Objectives =>
(a) In the Norwegian golf championship page, in what year was the championship first played?
(b) Condense the paragraph of the Norwegian golf championship page that begins "The Norwegian National Golf Championship (Norgesmesterskapet)" into a short bulleted list that keeps its main facts.

Page excerpt =>
= Norwegian National Golf Championship =

Golf tournament in Norway

Norwegian champion Kongepokal

The Norwegian National Golf Championship (Norgesmesterskapet) is an annual golf tournament, played at various locations throughout Norway. It is organized by the Norwegian Golf Federation and was first played in 1956. The championship has been played as a 72-hole stroke-play event since 1968. Previously it was played as a match-play tournament.

Since 1970 (men) and 1976 (women) the winner receives the Kongepokal, the King's Trophy, from Norwegian Olympic and Paralympic Committee and Confederation of Sports in recognition of their status as Norwegian champion.

Information provided =>
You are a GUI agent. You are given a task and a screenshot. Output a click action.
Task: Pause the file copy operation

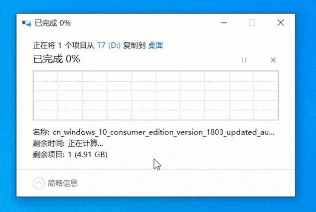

Expected results =>
(a) 1956

(b)
- Annual golf tournament held at various locations throughout Norway
- Organized by the Norwegian Golf Federation
- First played in 1956
- Originally a match-play tournament; a 72-hole stroke-play event since 1968